What is being asked
State how many of the lines below contain the string "pixels", and give only that number.

Records for the exercise

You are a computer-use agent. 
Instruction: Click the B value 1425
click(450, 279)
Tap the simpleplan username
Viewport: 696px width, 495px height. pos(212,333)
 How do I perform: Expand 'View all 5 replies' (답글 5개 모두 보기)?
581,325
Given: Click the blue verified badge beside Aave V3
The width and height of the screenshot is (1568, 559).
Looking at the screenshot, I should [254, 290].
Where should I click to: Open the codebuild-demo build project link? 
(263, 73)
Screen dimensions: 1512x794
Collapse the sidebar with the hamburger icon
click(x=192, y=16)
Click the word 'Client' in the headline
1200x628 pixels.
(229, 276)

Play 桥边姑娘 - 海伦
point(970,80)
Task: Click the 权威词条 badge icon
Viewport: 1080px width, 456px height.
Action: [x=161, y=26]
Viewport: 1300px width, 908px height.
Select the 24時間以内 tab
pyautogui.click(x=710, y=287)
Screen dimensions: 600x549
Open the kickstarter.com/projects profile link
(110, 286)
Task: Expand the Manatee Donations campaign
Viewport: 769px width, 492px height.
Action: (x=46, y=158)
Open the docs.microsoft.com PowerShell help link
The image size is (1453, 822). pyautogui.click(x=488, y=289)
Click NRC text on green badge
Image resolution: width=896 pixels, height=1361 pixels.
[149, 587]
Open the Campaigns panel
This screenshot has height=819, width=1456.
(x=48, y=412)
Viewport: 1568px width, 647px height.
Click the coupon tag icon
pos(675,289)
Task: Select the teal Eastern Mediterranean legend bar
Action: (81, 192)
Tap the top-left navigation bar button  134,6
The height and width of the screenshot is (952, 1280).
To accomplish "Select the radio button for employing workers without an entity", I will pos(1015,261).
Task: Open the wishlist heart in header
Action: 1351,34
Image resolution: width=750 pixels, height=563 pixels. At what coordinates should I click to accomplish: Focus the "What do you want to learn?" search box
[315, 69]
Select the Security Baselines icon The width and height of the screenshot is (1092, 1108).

Final result
3